A very good recent overview of the field is (Wisniewski 2015).
Some interesting highlights from the article:
- Floridi distinguishes open and closed questions. Closed questions are those where it does not make sense to repeat the question when answered, because you have all the information you needed to answer the question. "To use Wittgenstein’s analogy, she would be buying another issue of the same newspaper to double-check the news." Open Questions are those where it makes sense to have divergent answers, and can be mundane such as "Where should we go on Holidays?" I think one could add engineering questions to those: such as how would you build a bridge from England to Ireland? There are many ways one could do it, and each would have advantages and disadvantages. Mathematical proofs once shown have the status of being closed, though at its best mathematics is also conceptual innovation, and mathematicians have to choose between different possible definitions that can help unify different spaces. Stack Exchange it seems is prone to preferring closed questions (perhaps not this Philosophy community? According to Floridi, you would need to be biased towards open questions to be philosophical!)

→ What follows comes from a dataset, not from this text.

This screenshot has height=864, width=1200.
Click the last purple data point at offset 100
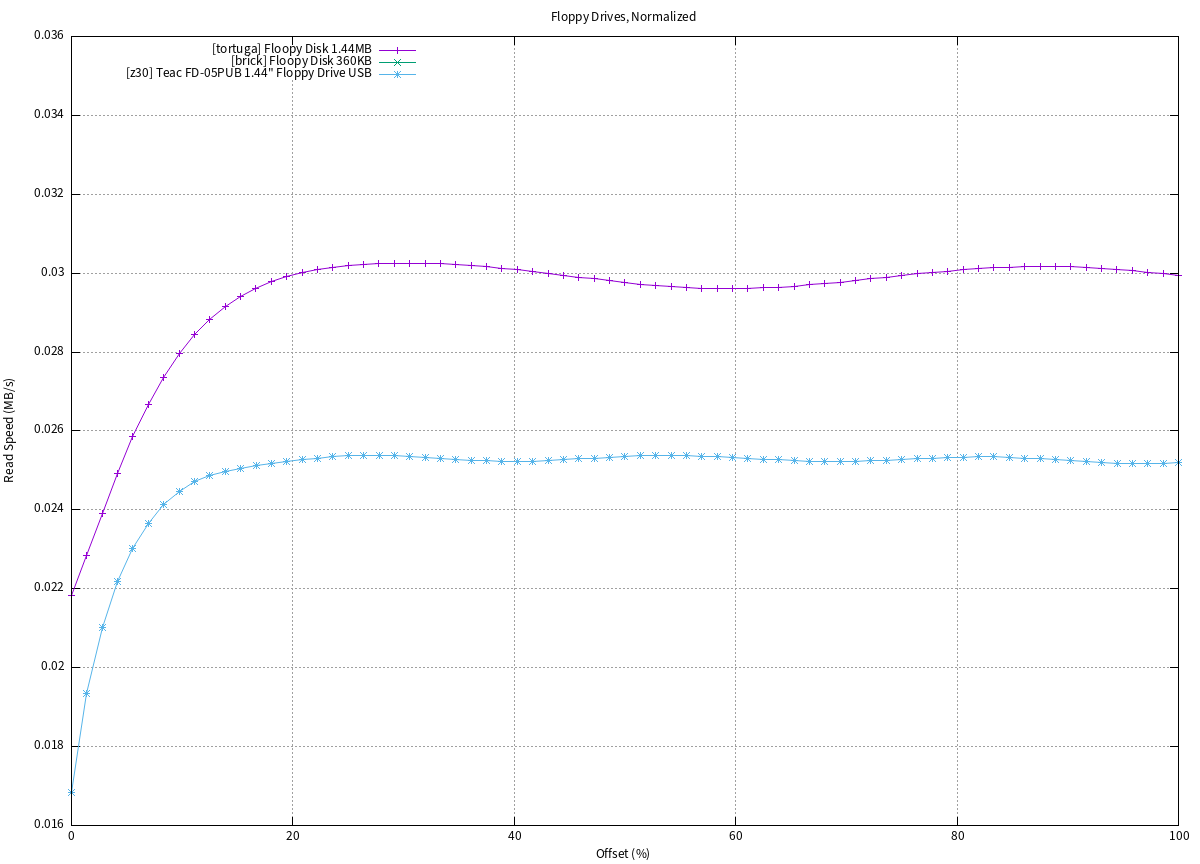[x=1178, y=274]
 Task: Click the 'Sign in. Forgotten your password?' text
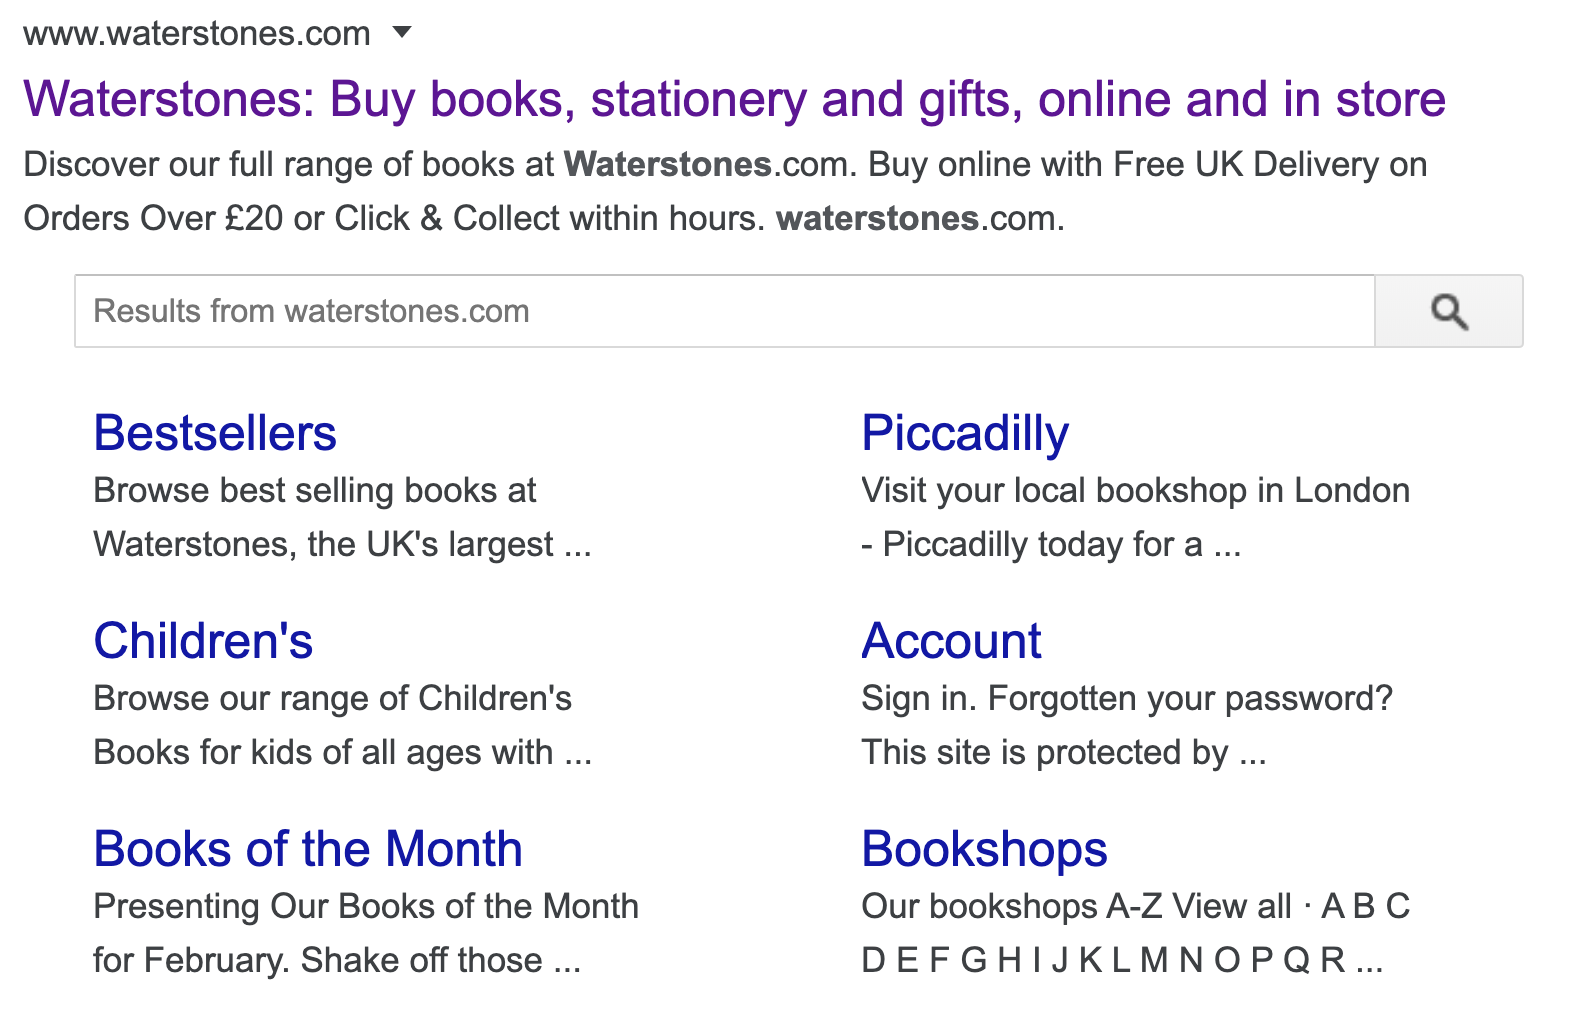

- Inspired by Turing's analysis of the resources it would take to solve a problem - it's complexity - Floridi argues that Philosophical problems require noetic resources to be answered. "Critics fail to grasp that philosophy is not in the business of discovering solutions but in that of designing them." That raises a new question: "What is a noetic resource for Floridi" (to be opened later)
- Not all open questions are good questions. Open Questions can be posed at the wrong level of absraction, but for example being too general, and thus lead to pseudo philosophical puzzles. This is similar to a badly designed protocol that would fail to give the unit in which an answer was couched, eg sending out the time at which a blog post was written but failing to give the time zone, as was done by the Metaweblog API. He points to Kant's antinomies of pure reason as one example and to Turing's redefinition of the question of what it is for a machine to think in terms of the imitation game, as an example of how one can improve a question:
[Turing] made clear, for the first time, how philosophical questions
could be answered only by fixing the Level of Abstraction at which it
would then make sense to receive an answer. This is one of the
greatest and lasting contributions of his famous test (Turing 1950),
far more important than the incorrect predictions about when machines
would pass it, or what consequences one should draw if they did pass
it (Floridi, Taddeo, and Turilli 2009). It is sometimes forgotten that
Turing refused even to try to provide an answer to the question “Can a
machine think?” because he considered it a problem “too meaningless to
deserve discussion”
- Questions appear in webs of questions (to put it in Quinean terms). One question leads to the next. But not all open questions are philosophical. The open philosophical questions are the ultimate ones:
ultimate questions are those questions whose answers are most
influential in terms of a cascade of further questions and answers to
other related questions within that network.
Furthermore philosophical questions even though open are closed under further questioning: ie. further questioning keep leading to further philosophical questions. But they are not located in a void, they are connected to the web of questions, including mundane ones, which constrains the possible answers to philosophical questions, meaning that philosophy is not atemporal but instead embedded in the culture in which they are asked.
That last point does explain how there can be an order of questions from mundane to ultimate ones. One can remark that one does not start from the ultimate ones, but progresses there. In Descartes' meditation he initially asks mundane questions, such as how does he know the way things are since the wax can transform from solid to a soft substance? He only slowly progresses to the limit question of knowledge "Is there anything that one can be certain of at all?".
References
- Pearl, J. 1984. Heuristics: Intelligent Search Strategies for Computer Problem Solving. Reading, Mass.: Addison-Wesley.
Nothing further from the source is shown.